Over the years, I’ve become even more enamored with Nikon.  The Creative Lighting System (CLS) is a very useful tool to trigger off-camera flash while using TTL metering.  Although this wasn’t always the case, Nikon has lower noise at high ISO than Canon.  The Nikon lenses are spectacular and offer a wide range of possibilities. To top it all off, I just like the sound of a Nikon shutter click better than Canon.  It doesn’t make my photos any better (or worse), but it’s satisfying to me.

Nikon D700

Nikon D700

Nikon MB-D10

Nikon MB-D10

Nikon D700

Amazon: (link)
B&H: (link)

My main camera body is the Nikon D700 with the MB-D10 battery grip. It uses a full-frame sensor, which I’ve learned to appreciate much more than the crop-sensor cameras. There’s a bit of a myth that crop-sensor cameras give you more reach, or multiply the focal length of your lens.  That’s nonsense.   If you look at the same subject using the same focal length with a full frame and crop-sensor camera, the subject will not seem any closer to you on the crop-sensor.  Instead, you’ll see that it quite literally crops off a part of each side of the image before you take a shot. A full frame camera allows you more room for your composition. That room allows you to get closer to your subject, which can be a lifesaver if you’re shooting in a limited space. Another reason I like the full frame sensor is that it does a better job of limiting noise in high ISO images. I wouldn’t take my older crop-sensor camera above ISO 800 due to the noise problems, but I can get useful images up to ISO 6400 with the D700.

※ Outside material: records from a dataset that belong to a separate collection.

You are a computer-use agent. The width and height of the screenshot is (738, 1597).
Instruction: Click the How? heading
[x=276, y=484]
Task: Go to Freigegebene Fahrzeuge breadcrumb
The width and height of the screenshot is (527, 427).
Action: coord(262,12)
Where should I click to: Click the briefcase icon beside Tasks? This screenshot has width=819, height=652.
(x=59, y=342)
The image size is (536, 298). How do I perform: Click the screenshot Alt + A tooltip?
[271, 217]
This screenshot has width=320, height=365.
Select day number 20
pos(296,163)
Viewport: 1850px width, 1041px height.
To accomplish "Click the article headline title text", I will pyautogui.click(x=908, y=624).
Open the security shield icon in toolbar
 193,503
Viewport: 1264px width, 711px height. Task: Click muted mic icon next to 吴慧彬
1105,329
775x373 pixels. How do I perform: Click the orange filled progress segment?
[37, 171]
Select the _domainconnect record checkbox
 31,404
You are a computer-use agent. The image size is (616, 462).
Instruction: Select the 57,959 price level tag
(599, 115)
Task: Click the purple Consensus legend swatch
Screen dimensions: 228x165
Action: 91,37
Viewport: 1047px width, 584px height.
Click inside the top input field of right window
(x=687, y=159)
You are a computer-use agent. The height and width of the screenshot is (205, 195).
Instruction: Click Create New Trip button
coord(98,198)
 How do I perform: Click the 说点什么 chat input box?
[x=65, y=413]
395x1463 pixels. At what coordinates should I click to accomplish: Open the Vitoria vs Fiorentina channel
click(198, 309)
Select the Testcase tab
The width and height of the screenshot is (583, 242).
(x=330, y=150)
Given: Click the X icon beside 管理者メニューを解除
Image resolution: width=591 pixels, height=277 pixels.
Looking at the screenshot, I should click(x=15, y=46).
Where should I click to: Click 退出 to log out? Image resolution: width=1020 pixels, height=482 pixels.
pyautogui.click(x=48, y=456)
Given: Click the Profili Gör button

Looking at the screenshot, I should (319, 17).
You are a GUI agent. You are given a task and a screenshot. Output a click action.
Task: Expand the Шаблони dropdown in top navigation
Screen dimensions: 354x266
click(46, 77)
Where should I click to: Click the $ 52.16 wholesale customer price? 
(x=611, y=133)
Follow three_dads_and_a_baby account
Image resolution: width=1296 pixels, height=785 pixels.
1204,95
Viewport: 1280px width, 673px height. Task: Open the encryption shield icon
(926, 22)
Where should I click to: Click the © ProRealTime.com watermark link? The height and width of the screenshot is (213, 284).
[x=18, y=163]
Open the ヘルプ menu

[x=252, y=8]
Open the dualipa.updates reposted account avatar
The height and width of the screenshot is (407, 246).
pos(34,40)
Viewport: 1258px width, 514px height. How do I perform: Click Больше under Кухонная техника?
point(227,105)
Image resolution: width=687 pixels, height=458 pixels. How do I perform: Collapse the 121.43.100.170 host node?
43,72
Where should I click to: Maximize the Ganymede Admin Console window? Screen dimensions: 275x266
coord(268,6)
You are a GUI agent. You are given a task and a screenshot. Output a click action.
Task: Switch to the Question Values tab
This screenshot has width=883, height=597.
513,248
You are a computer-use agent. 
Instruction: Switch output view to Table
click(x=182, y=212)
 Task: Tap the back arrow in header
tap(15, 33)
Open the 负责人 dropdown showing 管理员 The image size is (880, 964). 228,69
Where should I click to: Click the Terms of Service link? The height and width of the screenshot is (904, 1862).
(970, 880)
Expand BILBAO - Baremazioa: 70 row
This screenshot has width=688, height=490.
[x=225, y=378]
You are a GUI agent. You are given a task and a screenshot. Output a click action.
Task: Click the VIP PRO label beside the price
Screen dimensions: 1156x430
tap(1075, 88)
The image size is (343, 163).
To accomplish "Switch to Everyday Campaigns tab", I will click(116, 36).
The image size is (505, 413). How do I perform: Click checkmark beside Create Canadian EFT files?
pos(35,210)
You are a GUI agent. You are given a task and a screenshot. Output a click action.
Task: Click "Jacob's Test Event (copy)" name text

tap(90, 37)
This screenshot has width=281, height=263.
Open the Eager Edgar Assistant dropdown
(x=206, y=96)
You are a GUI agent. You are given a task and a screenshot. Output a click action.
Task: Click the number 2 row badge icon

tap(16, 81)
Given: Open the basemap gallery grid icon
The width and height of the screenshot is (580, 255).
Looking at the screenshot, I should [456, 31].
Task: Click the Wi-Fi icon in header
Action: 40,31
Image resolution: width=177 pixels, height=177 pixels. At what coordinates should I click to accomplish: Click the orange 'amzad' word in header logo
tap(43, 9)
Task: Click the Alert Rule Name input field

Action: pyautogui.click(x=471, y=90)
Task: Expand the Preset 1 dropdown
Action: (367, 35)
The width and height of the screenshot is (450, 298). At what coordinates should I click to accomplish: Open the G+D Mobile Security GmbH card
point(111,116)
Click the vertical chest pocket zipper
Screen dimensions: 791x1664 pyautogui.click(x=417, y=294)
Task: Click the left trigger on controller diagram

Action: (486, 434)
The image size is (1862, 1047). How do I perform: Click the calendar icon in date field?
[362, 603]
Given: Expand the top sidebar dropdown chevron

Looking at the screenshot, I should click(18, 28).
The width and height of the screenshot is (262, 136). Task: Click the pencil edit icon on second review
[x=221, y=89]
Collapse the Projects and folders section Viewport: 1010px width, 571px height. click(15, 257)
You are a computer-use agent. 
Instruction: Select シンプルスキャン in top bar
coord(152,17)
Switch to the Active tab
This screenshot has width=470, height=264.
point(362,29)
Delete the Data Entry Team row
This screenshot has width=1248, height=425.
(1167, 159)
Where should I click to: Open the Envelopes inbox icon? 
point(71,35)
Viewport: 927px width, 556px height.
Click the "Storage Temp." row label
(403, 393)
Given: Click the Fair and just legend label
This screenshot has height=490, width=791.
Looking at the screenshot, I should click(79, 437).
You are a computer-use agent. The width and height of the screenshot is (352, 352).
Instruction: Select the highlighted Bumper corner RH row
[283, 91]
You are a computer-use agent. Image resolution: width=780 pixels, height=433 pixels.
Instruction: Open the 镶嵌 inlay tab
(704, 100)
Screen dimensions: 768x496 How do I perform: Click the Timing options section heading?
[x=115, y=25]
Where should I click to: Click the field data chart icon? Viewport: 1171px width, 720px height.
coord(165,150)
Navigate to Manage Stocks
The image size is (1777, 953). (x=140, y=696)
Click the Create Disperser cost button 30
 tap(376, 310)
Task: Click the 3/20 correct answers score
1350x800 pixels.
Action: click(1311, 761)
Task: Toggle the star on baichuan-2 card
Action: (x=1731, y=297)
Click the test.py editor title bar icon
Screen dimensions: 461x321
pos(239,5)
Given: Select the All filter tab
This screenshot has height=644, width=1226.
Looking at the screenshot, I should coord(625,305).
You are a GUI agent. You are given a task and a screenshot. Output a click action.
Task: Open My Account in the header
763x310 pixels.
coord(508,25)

The battery grip solves a few problems for me.  The first is obvious, in that it provides longer battery life for shooting. With that extra power, the grip allows the camera to shoot at 8 frames per second, instead of the native 5 frames per second when only using the body. Finally, the additional controls allow me to keep a better body posture when shooting vertically.  Without the grip, I have to reach around to click the shutter, which moves my arm away from my body and reduces my support grip.  With the MB-D10, I can keep my arms close to my body supporting the camera to easily control my focus point and hit the shutter.

Nikon MB-D10 Battery Grip

B&H: (link)

Nikon P7000

Nikon P7000

Nikon Coolpix P7000

Amazon: (link)

The Nikon P7000 is a very compact point & shoot camera, but it retains many capabilities found in DSLR cameras.  It writes to RAW files, so I retain all of the information captured. The auto-exposure bracketing captures up to 5 exposures, which is perfect for HDR.  The focal length ranges from an equivalent of 28-300mm of a full frame camera. It has manual controls, so I can specify the exposure I want as opposed to relying upon some pre-programmed mode. This thing even has a built-in neutral density filter! The hotshot on top of the camera fits my Nikon flashes, and works fine with the Nikon Creative Lighting System (CLS).

The reason I like this camera is because I can capture great images in a lightweight package. Like all point & shoot cameras, it has some shutter lag.  It’s not something that will work for action scenes. However, it’s perfect for capturing landscapes and other travel scenes without attracting too much attention. There are some places that will refuse your ability to bring a DSLR because it’s a “professional” camera, but they’ll allow me to bring a point & shoot.  The joke is on them, because this thing takes great photos, too.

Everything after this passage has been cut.